Data in Brief (Dec 2023)
HexAI-TJAtxt: A textual dataset to advance open scientific research in total joint arthroplasty
Abstract
Total joint arthroplasty (TJA) is the most common and fastest inpatient surgical procedure in the elderly, nationwide. Due to the increasing number of TJA patients and advancements in healthcare, there is a growing number of scientific articles being published in a daily basis. These articles offer important insights into TJA, covering aspects like diagnosis, prevention, treatment strategies, and epidemiological factors. However, there has been limited effort to compile a large-scale text dataset from these articles and make it publicly available for open scientific research in TJA. Rapid yet, utilizing computational text analysis on these large columns of scientific literatures holds great potential for uncovering new knowledge to enhance our understanding of joint diseases and improve the quality of TJA care and clinical outcomes.
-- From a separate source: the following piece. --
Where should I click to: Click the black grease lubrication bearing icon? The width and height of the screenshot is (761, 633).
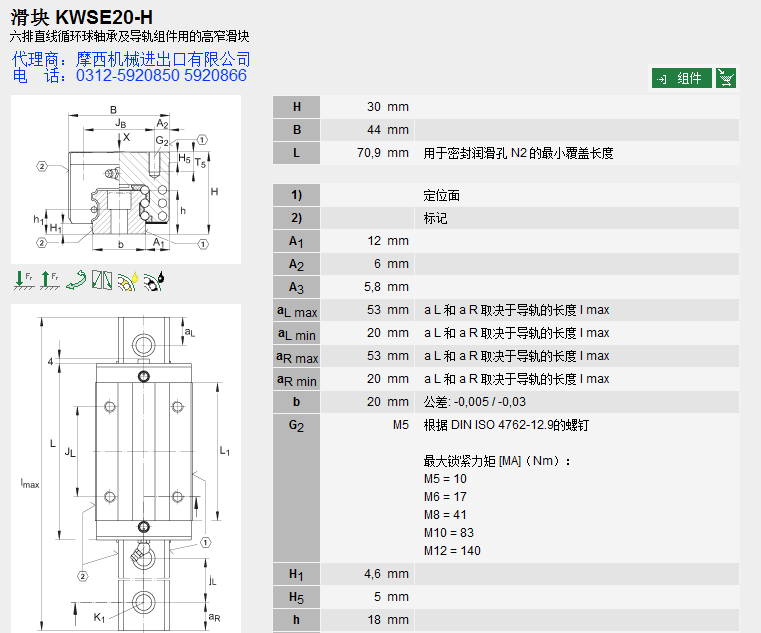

This work aims to build a dataset entitled HexAI-TJAtxt, which includes more than 61,936 scientific abstracts collected from PubMed using MeSH (Medical Subject Headings) terms within “MeSH Subheading” and “MeSH Major Topic,” and Publication Date from 01/01/2000 to 12/31/2022. The current dataset is freely and publicly available at https://github.com/pitthexai/HexAI-TJAtxt, and it will be updated frequently in bi-monthly manner from new abstracts published at PubMed.